Bridget Everett and Jeff Hiller in "Somebody Somewhere".

Kind & Generous — “Somebody Somewhere”

“Somebody Somewhere” gives me a phenomenal sense of calm. The series itself isn’t necessarily calm. Its small-town Kansas characters are frenetic, unmoored, and often judgmental. The show’s sensibility takes all this in with empathy, searching for the vulnerable moment underneath every joke or instance of lashing out. It’s beautifully human, and it features some beautiful humans.

Bridget Everett stars as Sam, who returned to the town of Manhattan, Kansas in order to take care of her sister Holly. We enter a year after Holly’s death. Sam is still stuck in town, sleeping on the couch, unwilling to use her late sister’s bed. She’s just getting by: emotionally, career-wise, day-to-day.

Sam’s own sister Tricia judges her. Their mother deals with alcoholism. Their father is falling behind in managing his farm. It’s not until Sam breaks down at work that a former classmate approaches her. This is Joel, and their friendship unlocks the series.

They spend time together and make each other feel seen. Joel is gay and out, so it’s not a romantic dynamic. It’s a gorgeous portrayal of friendship helping two characters who are treading water feel legitimized enough to start making small changes.

Joel runs a furtive open mic/song night at a local church. He wants Sam to come by because she used to be a singer. This is the community that Sam has so badly needed.

Everett is exceptional as Sam. She feels utterly real, less a character and more a person dealing with her own life. There’s a sense of her emotional turmoil being so mundane to her as to be utterly recognizable. It’s accessible to us in a way that doesn’t have to be acted, just understood.

Jeff Hiller’s Joel is a revelation because his is the kind of character who’s so easily written off as a joke or comic relief. He’s funny here – not as a punchline, but as someone who’s genuinely kind and caring.

Both Everett and Hiller are so generous to each other as performers that you want to laugh along with them. The writing is funny and the performances are comic, but you could say that for a lot of series. That you’re invited to feel in-the-moment with them, and that their generosity extends to the audience, creates an expression of comfort and safety. That allows the comedy to get to something deeper, something very human that we all share. “Somebody Somewhere” doesn’t just make us laugh, it recognizes our need to laugh. It brings that very vulnerable part of both its characters and audience to the surface.

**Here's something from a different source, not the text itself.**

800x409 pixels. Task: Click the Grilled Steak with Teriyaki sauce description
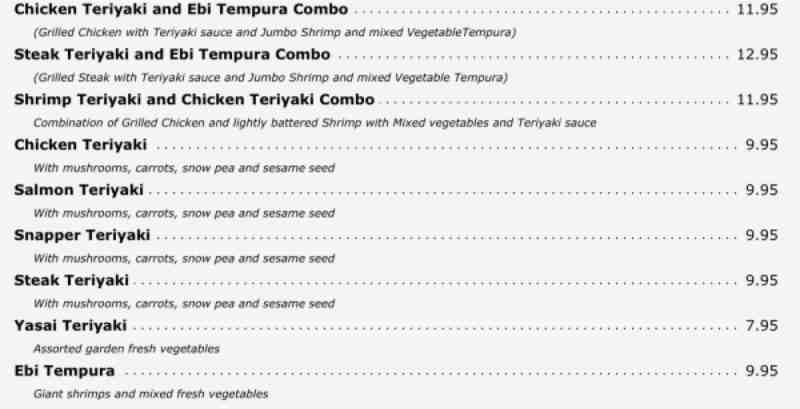[270, 78]
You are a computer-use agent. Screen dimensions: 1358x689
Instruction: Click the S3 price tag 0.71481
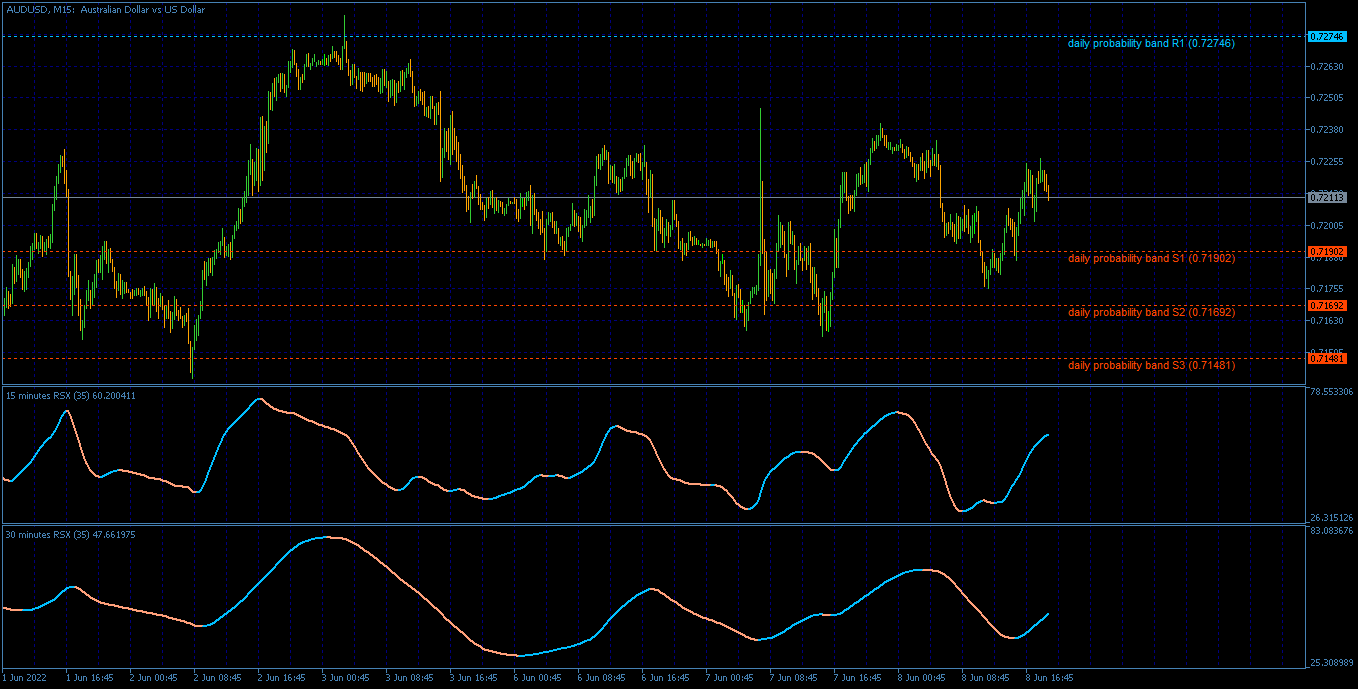(x=1327, y=358)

Patience and timing allow the understated, realistic interactions to thrive. There aren’t too many ridiculous or unexpected things happening to drive the comedy. Instead, we see Sam and Joel during brief work breaks, on a lazy weekend morning, talking in the driveway or a store. The plot does escalate – for instance, Sam is deeply suspicious of Tricia’s husband Rick. These escalations aren’t the destination, though. They change our characters’ outlooks and relationships, but they feel more like stops on the highway as they keep going.

Mary Catherine Garrison, Mike Hagerty, and Jane Brody play Tricia, and Sam’s father and mother, respectively. They’re more than the simple stereotypes each could have delivered. I’m hard-pressed to find a character – even the occasional asinine one – who doesn’t come off as human in some way.

Another beautiful performance is delivered by Murray Hill as Fred Rococo, the open mic’s master of ceremonies and a local professor of soil science. Sam becomes close with him and looks to him as someone who’s a little wiser than she is. He never treats her with condescension, but rather with encouragement to figure out her own path, and with an understanding that at the end of the day, they can always sing together or drive his party bus around town to pick up their friends.

“Somebody Somewhere” shows how one person thinking “you’re a big fucking deal” can push you to treat yourself better. It shows that drawing strength from that can allow you to stand up to the people and structures in your life that minimize you. For Sam, that confidence comes from an introduction to friends who think that about each other. It gives her strength to lend that attitude to her family. It introduces her to community, and how community is constructed.

Every character in “Somebody Somewhere” helps another get back up again even while struggling to do this for themselves. This fosters kindness and inclusiveness (the cast has some good LGBTQ+ representation). It creates resilience, not by pretending weakness doesn’t exist, but rather by recognizing when someone needs help and offering kindness, interest, communication, and support.

That the show itself feels like it offers some of those things – I might have once called that rare, but it seems more are recognizing these needs. “Somebody Somewhere” joins “Our Flag Means Death”, “Komi Can’t Communicate”, and “Abbott Elementary” as new series in the last few months that all investigate the persistence of kindness and the construction of community. Where once acidic humor and conflict defined our comedies, it seems like we are getting at least a few that dump this in favor of finding empathetic humor through understanding others and the satisfaction of seeing them accepted.

You can watch “Somebody Somewhere” on HBO Max. It is renewed for a second season.